The 3 pre-candidates in Mexico from left to right. Jose Antonio Meade, Ricardo Anaya, Andrés Manuel López Obrador.

National Registration for Each Person Necessities; a salary for each and every man and woman only for being a Mexican citizen; $3,300 pesos a month for each NINI (young people who don’t study or work); a fast-track train from Cancun Quintana Roo, to Palenque, Chiapas; universal pensions for senior citizens all over Mexico, these are only some of the wild promises that the three presidential candidates with real chances to win the 2018 election are making.


None of the three candidates have shared any real proposals on how they would address the great insecurity problem that many Mexican states and cities are currently dealing with, it seems like they are afraid of talking about this topic.

Just take a look at the following video recorded in the border city of Reynosa Tamaulipas, on Sunday February 18:


Incoherence is the common denominator among José Antonio Meade and Ricardo Anaya, and it doesn’t allow them to see that people, regardless if they are good or bad candidates, are fed up with Mexico’s political system, so there are many Mexicans who will vote for Lopez Obrador only because they don’t want any more PAN or PRI, and that opens the door to Andres Manuel so he may become President at last after literally 18 years of presidential campaign.

It seems pathetic and sad, that Meade and Anaya are not being realistic, and it doesn’t do their campaigns any good.
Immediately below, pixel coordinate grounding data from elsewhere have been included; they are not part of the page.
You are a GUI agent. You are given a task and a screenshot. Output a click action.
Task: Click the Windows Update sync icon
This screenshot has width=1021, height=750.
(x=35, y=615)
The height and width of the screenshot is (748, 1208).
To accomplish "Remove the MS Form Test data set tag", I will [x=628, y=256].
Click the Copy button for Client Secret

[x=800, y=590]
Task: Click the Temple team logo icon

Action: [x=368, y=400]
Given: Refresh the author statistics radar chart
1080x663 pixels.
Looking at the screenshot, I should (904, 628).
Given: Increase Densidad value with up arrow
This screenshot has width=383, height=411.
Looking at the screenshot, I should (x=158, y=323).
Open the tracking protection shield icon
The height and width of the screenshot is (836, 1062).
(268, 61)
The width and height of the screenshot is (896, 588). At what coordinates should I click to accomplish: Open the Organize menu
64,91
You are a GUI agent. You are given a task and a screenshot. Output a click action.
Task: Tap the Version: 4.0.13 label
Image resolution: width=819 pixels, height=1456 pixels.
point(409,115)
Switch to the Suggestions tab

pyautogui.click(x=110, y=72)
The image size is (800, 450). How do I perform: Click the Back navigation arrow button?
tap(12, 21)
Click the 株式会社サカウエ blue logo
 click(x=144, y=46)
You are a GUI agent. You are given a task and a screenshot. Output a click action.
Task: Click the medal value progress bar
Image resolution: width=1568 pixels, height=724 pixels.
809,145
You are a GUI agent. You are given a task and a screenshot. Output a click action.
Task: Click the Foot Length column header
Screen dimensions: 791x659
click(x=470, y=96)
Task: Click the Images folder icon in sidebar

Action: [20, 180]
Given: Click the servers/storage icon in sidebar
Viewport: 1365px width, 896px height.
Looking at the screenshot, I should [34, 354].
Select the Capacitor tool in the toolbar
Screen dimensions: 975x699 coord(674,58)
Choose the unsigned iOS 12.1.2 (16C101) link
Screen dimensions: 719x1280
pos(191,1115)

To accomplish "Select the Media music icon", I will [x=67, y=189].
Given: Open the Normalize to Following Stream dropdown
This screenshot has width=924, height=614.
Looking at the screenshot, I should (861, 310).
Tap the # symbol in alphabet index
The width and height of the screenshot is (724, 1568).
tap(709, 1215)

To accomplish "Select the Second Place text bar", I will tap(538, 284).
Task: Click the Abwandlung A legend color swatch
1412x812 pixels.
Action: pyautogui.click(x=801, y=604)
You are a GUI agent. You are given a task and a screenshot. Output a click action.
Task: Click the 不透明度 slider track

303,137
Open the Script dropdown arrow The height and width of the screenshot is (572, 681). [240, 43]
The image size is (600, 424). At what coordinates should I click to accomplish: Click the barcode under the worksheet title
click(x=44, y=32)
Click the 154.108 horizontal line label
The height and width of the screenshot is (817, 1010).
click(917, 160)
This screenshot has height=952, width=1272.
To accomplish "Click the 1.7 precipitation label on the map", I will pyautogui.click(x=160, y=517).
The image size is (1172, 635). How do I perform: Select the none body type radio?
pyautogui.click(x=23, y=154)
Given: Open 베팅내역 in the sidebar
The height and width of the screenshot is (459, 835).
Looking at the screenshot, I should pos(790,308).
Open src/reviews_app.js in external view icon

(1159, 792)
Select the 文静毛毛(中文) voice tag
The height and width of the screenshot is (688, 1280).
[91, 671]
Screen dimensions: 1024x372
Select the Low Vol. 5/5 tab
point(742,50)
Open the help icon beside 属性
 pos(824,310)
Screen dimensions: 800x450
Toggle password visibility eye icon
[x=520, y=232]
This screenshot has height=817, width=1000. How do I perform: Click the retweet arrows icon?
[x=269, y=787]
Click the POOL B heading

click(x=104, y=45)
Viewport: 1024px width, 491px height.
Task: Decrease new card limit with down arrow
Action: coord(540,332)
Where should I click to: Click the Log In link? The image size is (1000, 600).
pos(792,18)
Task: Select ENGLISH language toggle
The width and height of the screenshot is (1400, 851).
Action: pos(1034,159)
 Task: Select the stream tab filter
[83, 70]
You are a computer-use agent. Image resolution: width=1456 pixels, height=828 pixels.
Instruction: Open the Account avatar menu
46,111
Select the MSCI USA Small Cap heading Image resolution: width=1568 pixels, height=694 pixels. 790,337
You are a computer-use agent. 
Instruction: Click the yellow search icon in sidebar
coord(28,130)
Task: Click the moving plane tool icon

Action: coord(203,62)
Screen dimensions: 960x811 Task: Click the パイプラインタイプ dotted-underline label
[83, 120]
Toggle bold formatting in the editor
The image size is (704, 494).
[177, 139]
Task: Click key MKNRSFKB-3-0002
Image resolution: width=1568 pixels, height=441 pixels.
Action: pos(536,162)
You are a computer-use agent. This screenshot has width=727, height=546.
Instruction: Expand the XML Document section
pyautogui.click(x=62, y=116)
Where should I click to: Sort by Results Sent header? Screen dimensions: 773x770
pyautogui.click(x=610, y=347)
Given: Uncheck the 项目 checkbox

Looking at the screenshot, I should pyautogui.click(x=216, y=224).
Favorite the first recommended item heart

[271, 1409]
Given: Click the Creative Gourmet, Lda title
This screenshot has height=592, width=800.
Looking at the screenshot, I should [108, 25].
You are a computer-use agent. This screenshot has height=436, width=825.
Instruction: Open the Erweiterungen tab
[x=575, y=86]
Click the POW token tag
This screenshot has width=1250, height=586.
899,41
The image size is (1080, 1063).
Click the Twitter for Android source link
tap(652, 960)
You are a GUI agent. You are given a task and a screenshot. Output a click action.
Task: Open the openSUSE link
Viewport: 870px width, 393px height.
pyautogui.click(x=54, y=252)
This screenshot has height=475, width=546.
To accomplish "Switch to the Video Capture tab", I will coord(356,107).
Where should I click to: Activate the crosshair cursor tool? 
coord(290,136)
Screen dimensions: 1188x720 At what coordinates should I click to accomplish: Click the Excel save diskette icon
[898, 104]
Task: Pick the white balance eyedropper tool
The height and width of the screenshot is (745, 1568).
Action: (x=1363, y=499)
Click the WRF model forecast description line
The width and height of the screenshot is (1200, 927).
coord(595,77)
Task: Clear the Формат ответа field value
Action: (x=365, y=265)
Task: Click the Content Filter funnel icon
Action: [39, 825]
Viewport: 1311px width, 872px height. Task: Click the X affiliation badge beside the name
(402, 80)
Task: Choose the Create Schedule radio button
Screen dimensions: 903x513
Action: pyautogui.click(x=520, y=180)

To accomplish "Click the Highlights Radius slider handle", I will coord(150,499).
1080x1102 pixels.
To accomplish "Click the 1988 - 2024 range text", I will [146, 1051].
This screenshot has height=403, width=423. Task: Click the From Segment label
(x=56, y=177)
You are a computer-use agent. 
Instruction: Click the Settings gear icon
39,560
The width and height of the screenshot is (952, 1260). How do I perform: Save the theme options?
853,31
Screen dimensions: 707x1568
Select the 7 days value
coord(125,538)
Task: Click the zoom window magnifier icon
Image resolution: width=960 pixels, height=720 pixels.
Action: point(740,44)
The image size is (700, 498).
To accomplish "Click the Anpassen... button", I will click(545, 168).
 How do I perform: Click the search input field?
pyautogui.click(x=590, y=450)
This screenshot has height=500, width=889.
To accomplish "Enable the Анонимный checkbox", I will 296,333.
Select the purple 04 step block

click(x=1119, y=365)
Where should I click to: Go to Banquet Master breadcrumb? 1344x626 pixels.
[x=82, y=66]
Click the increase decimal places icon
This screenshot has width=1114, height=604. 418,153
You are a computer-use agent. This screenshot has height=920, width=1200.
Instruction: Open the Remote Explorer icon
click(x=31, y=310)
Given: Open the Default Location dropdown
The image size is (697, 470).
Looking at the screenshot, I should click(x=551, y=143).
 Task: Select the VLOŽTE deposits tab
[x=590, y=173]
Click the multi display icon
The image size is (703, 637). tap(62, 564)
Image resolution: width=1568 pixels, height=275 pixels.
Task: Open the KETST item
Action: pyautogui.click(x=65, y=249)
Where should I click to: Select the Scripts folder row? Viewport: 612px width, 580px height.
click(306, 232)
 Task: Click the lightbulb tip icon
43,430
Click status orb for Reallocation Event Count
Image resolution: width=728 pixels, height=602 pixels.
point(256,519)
They keep on making absurd promises and illogical propositions, maybe due to desperation to keep the power as if their political parties hadn’t been an authoritarian tyrant for about 75 years (in the case of PRI) or to try to get back to “Los Pinos” (talking about PAN) after twelve years of doing absolutely nothing to maintain the power and having fallen to a shameful 3rd place in the electoral preferences of Mexicans.

Nonetheless, the fact that Lopez Obrador is an alternative that many Mexicans see as the real opposition, doesn’t mean that he could be up to the people’s expectations in case of winning the Presidential Election.

Many political analysts compare Lopez Obrador with Venezuelans Chavez or Maduro, and are afraid that once he sits on the presidential chair, he may lose all contact with reality and reach a degree of dementia similar to the aforementioned presidents of this troubled Southamerican country.

Besides, many militants from all the other parties and tendencies (including PRI and PAN), are joining MORENA (Obrador’s political party), and if he wins the election, there could be an internal battle among all those politicians that are joining him last minute, the eternal battle for power, but this time between individuals that hold totally opposite ideologies within the frame of the same political organization. That sounds like the old Mexican saying: “Fighting like cats and dogs in a sack” (Peleando como perros y gatos en un costal).

On July 1, 2018 all Mexicans (above 18) have the right to cast their vote to elect the next President who will be in office during the 2018-2024 period.

President of the Republic, congressmen, senators, governors, mayors, local legislators; in 2018 representatives are going to be elected throughout the country. The electoral authorities have rated it as the largest election ever in Mexico’s history, with 3,400 positions in dispute.